[PROBLEM REQUIREMENTS] Write out the full set of records below exactly.

[SUPPLIED RECORDS]
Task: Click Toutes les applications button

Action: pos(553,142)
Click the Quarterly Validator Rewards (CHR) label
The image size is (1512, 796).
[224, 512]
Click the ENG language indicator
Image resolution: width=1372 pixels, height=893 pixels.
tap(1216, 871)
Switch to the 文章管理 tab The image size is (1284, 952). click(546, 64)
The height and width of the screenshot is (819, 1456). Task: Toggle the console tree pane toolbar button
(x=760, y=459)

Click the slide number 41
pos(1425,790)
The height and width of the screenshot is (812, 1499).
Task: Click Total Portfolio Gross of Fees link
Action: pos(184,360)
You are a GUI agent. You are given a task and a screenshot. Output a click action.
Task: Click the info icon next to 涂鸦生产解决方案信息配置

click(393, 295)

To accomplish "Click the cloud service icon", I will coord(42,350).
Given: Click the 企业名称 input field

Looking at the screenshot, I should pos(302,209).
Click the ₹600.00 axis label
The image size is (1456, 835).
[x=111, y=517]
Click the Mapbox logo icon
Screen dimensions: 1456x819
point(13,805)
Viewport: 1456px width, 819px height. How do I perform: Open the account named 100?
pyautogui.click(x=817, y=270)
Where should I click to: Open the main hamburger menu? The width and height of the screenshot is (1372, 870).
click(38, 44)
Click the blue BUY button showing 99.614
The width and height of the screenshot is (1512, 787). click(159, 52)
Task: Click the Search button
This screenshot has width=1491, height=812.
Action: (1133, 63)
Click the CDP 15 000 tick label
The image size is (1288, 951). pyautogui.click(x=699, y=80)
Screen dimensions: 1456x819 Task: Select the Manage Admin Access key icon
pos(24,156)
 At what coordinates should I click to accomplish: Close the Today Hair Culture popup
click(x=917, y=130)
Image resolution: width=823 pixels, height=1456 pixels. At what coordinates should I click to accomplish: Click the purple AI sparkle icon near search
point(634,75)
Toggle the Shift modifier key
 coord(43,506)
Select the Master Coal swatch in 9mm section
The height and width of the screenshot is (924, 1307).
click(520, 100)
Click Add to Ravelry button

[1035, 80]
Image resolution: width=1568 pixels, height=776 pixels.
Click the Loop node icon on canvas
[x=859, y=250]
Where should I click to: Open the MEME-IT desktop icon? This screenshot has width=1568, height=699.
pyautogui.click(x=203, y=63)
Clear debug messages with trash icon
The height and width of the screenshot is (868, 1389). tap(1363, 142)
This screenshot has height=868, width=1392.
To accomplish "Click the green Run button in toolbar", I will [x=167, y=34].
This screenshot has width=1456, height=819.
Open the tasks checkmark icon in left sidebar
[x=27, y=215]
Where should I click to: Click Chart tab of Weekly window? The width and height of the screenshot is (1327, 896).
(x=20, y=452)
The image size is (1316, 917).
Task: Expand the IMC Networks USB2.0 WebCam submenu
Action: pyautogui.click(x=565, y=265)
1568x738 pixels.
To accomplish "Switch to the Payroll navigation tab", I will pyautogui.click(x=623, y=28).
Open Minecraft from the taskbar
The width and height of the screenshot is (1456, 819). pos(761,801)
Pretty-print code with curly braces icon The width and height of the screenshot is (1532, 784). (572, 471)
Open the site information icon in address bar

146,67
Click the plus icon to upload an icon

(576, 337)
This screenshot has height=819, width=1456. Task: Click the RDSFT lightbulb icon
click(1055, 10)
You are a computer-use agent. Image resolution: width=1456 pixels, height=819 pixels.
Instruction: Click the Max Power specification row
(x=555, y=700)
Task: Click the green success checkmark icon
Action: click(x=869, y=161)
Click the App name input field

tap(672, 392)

[PROBLEM SOLUTION]
Task: Click Toutes les applications button

Action: pos(553,142)
Click the Quarterly Validator Rewards (CHR) label
The image size is (1512, 796).
[224, 512]
Click the ENG language indicator
Image resolution: width=1372 pixels, height=893 pixels.
tap(1216, 871)
Switch to the 文章管理 tab The image size is (1284, 952). click(546, 64)
The height and width of the screenshot is (819, 1456). Task: Toggle the console tree pane toolbar button
(x=760, y=459)

Click the slide number 41
pos(1425,790)
The height and width of the screenshot is (812, 1499).
Task: Click Total Portfolio Gross of Fees link
Action: pos(184,360)
You are a GUI agent. You are given a task and a screenshot. Output a click action.
Task: Click the info icon next to 涂鸦生产解决方案信息配置

click(393, 295)

To accomplish "Click the cloud service icon", I will coord(42,350).
Given: Click the 企业名称 input field

Looking at the screenshot, I should pos(302,209).
Click the ₹600.00 axis label
The image size is (1456, 835).
[x=111, y=517]
Click the Mapbox logo icon
Screen dimensions: 1456x819
point(13,805)
Viewport: 1456px width, 819px height. How do I perform: Open the account named 100?
pyautogui.click(x=817, y=270)
Where should I click to: Open the main hamburger menu? The width and height of the screenshot is (1372, 870).
click(38, 44)
Click the blue BUY button showing 99.614
The width and height of the screenshot is (1512, 787). click(159, 52)
Task: Click the Search button
This screenshot has width=1491, height=812.
Action: (1133, 63)
Click the CDP 15 000 tick label
The image size is (1288, 951). pyautogui.click(x=699, y=80)
Screen dimensions: 1456x819 Task: Select the Manage Admin Access key icon
pos(24,156)
 At what coordinates should I click to accomplish: Close the Today Hair Culture popup
click(x=917, y=130)
Image resolution: width=823 pixels, height=1456 pixels. At what coordinates should I click to accomplish: Click the purple AI sparkle icon near search
point(634,75)
Toggle the Shift modifier key
 coord(43,506)
Select the Master Coal swatch in 9mm section
The height and width of the screenshot is (924, 1307).
click(520, 100)
Click Add to Ravelry button

[1035, 80]
Image resolution: width=1568 pixels, height=776 pixels.
Click the Loop node icon on canvas
[x=859, y=250]
Where should I click to: Open the MEME-IT desktop icon? This screenshot has width=1568, height=699.
pyautogui.click(x=203, y=63)
Clear debug messages with trash icon
The height and width of the screenshot is (868, 1389). tap(1363, 142)
This screenshot has height=868, width=1392.
To accomplish "Click the green Run button in toolbar", I will [x=167, y=34].
This screenshot has width=1456, height=819.
Open the tasks checkmark icon in left sidebar
[x=27, y=215]
Where should I click to: Click Chart tab of Weekly window? The width and height of the screenshot is (1327, 896).
(x=20, y=452)
The image size is (1316, 917).
Task: Expand the IMC Networks USB2.0 WebCam submenu
Action: pyautogui.click(x=565, y=265)
1568x738 pixels.
To accomplish "Switch to the Payroll navigation tab", I will pyautogui.click(x=623, y=28).
Open Minecraft from the taskbar
The width and height of the screenshot is (1456, 819). pos(761,801)
Pretty-print code with curly braces icon The width and height of the screenshot is (1532, 784). (572, 471)
Open the site information icon in address bar

146,67
Click the plus icon to upload an icon

(576, 337)
This screenshot has height=819, width=1456. Task: Click the RDSFT lightbulb icon
click(1055, 10)
You are a computer-use agent. Image resolution: width=1456 pixels, height=819 pixels.
Instruction: Click the Max Power specification row
(x=555, y=700)
Task: Click the green success checkmark icon
Action: click(x=869, y=161)
Click the App name input field

tap(672, 392)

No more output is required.